## WORK ITEM
Give back every entry exactly; drop the pictures.

====== PROVIDED DATA

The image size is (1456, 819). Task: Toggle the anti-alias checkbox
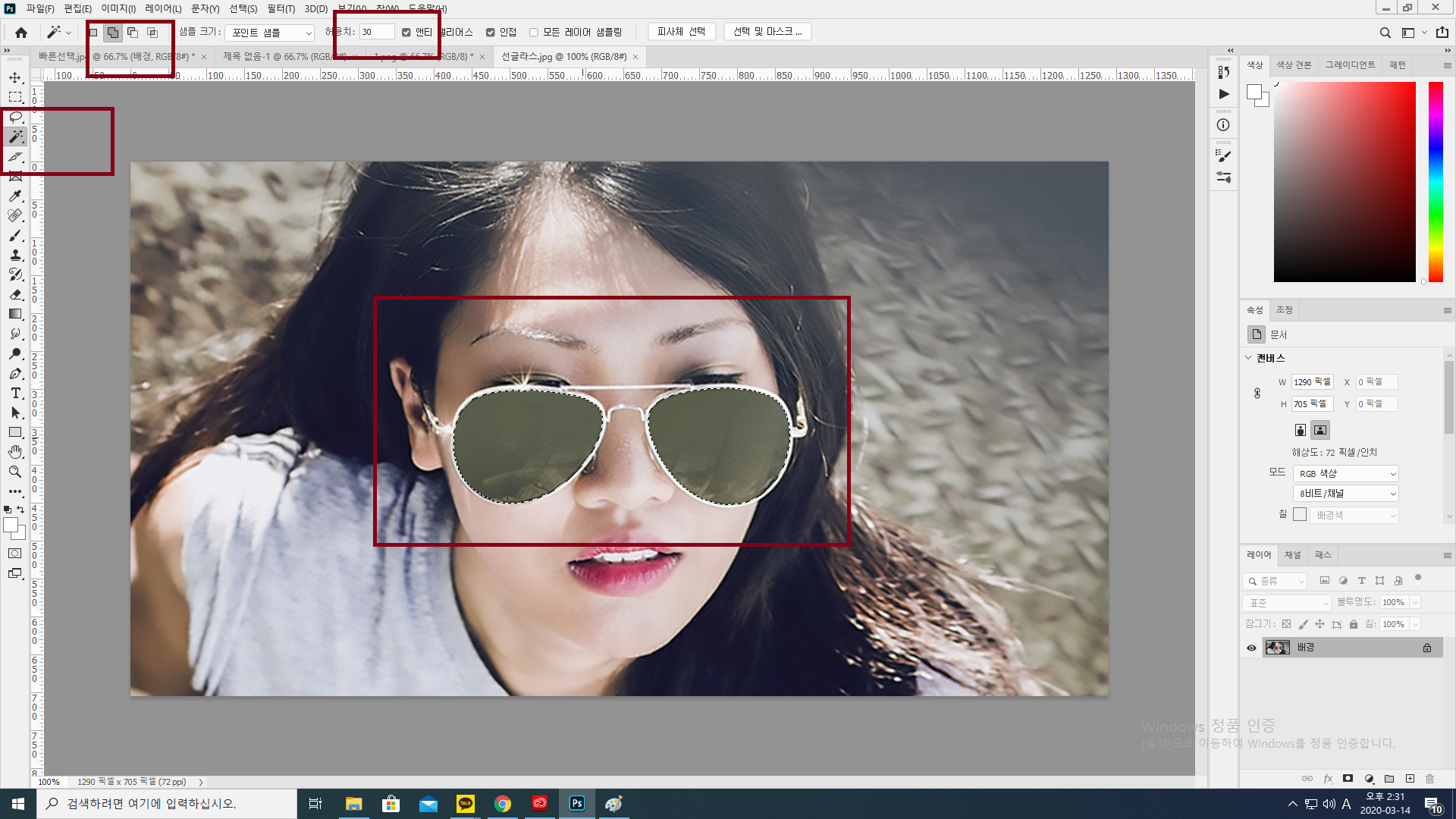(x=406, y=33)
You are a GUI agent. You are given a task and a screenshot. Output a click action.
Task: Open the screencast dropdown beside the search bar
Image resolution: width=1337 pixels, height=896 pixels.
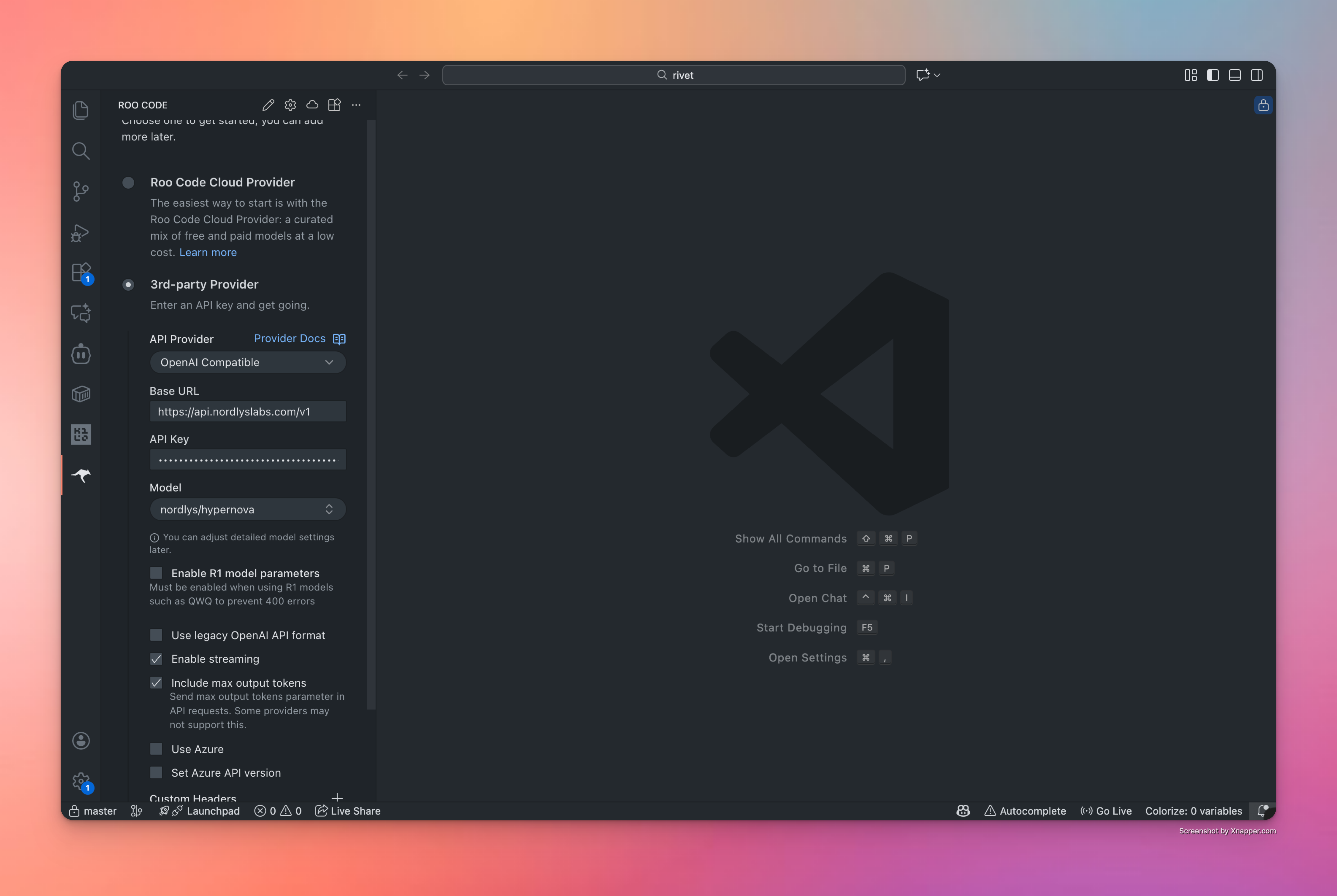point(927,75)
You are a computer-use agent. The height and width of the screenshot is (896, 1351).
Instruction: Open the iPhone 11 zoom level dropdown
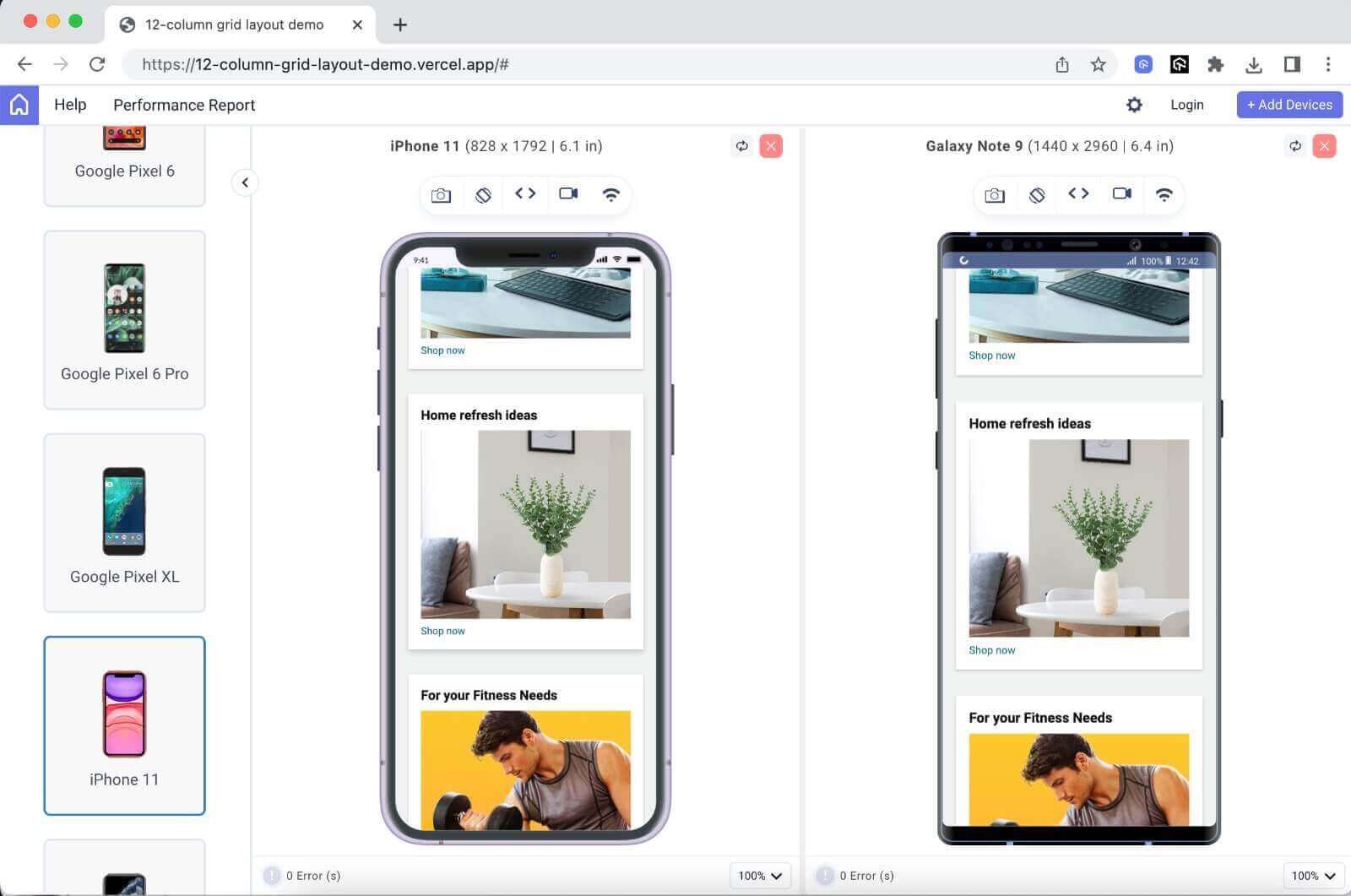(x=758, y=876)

============

## EXPECTED ANSWER
The image size is (1456, 819). Task: Toggle the anti-alias checkbox
(x=406, y=33)
You are a GUI agent. You are given a task and a screenshot. Output a click action.
Task: Open the screencast dropdown beside the search bar
Image resolution: width=1337 pixels, height=896 pixels.
point(927,75)
You are a computer-use agent. The height and width of the screenshot is (896, 1351).
Instruction: Open the iPhone 11 zoom level dropdown
(x=758, y=876)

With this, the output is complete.